Numerosos indicios empíricos son coherentes con esta hipótesis de demanda, que en esencia ve a la educación como un consumo más.
De entrada, las encuestas de opinión nos dicen que en España imperan valores contrarios a la excelencia educativa. Comparados con nuestros vecinos europeos, despreciamos más la competencia y deseamos que pague más impuestos quien más gana, incluso cuando esas ganancias se deben a que se ha educado mejor. También somos más partidarios que otros europeos de gravar los ingresos antes que el consumo, y de gravar los ingresos de forma más progresiva.
De hecho, nuestra estructura fiscal sintoniza con estas preferencias igualitaristas. Por ejemplo, según la AIReF, tras la reciente subida de cotizaciones sociales, un salario bruto de 80.000 euros está gravado con un tipo total medio (IRPF más ambas cargas sociales) del 63 % (que a partir de 60.000 euros se eleva al menos a un 79 % marginal). Nos quejamos de que el “modelo productivo” no crea los puestos de trabajo a los que decimos aspirar; pero la verdad es que ese tipo de puesto requiere una inversión en capital humano que nuestra fiscalidad se encarga de hacer muy poco rentable.

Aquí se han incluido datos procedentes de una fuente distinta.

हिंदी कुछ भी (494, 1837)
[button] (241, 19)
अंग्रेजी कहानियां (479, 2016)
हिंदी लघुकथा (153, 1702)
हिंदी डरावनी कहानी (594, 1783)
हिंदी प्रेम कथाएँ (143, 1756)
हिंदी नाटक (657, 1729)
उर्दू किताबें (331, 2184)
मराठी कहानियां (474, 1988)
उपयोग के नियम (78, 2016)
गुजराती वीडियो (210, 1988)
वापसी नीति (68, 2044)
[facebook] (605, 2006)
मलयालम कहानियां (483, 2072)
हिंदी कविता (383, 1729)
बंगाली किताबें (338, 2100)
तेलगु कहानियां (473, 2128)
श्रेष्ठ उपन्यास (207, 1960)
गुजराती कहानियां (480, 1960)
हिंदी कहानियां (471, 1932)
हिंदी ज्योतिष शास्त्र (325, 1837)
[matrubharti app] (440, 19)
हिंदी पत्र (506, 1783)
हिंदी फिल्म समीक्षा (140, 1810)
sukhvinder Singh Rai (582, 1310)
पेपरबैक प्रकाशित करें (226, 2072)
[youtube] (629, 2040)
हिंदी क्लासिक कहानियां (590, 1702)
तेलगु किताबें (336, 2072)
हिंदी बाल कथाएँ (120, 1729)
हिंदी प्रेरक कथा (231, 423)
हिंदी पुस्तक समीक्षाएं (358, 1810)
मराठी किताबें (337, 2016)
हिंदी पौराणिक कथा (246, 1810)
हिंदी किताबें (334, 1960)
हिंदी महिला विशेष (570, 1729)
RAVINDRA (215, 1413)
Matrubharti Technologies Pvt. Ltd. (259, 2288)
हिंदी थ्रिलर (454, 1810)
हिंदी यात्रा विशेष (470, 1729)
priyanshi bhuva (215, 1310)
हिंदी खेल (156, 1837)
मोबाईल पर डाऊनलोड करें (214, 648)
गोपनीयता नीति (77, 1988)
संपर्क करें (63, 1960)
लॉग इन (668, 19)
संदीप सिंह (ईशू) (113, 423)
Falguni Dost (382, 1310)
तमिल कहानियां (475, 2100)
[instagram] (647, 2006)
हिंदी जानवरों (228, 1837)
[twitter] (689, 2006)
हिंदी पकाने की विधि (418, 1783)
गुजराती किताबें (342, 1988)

Asimismo, la desigualdad entre autonomías en cuanto a rendimiento escolar, que equivale a un año de escolarización, también concuerda con que los ciudadanos de distintas regiones valoren tipos de enseñanza distintos. Así es que obtienen peores resultados académicos aquellas autonomías que dedican su sistema público de enseñanza a favorecer el ocio y cultivar su narcisismo identitario.
Por otro lado, la supresión de todos los sistemas de evaluación a escala nacional, incluida la progresiva dilución y la reforma de la selectividad universitaria, refuerzan engañosos mitos exculpatorios, por la simple vía de presentar a las generaciones más engañadas como las mejor preparadas.
Hasta la actitud de la derecha de no dar la batalla de las ideas en este terreno educativo, lejos de ser el error que suele creer mucho voluntarista, podría confirmar que la gran mayoría del electorado valora realmente la enseñanza más como consumo que como inversión.
Cierto que las familias gastan mucho dinero en servicios educativos, incluso gastan más en clases particulares; pero también es notable que muchas de las pautas pedagógicas que tanto han contribuido a reducir el esfuerzo hayan conquistado tanto colegios públicos como privados, pese a que a estos últimos cabe suponerlos más obedientes a la demanda de las familias.
Esas familias también gastan mucho y hasta se hipotecan para financiar el adiestramiento de un hijo que despunte en algún deporte. Incluso aplauden que los entrenadores le exijan esforzarse y ejerzan su autoridad sin cortapisas.
Semejante dispendio en lo deportivo sugiere otro motivo de que en todo lo demás domine la educación complaciente. Quizá muchos ciudadanos perciben a la actual sociedad española como poco meritocrática. Para ellos, esforzarse en la enseñanza tendría menos sentido que hacerlo en una actividad con instituciones relativamente independientes, como suelen ser las del deporte.
Antes de respirar aliviado, observe que esa hipótesis tampoco libraría de responsabilidad a los ciudadanos. Dada nuestra aversión a la competencia, la sociedad también sería poco meritocrática… porque así lo queremos.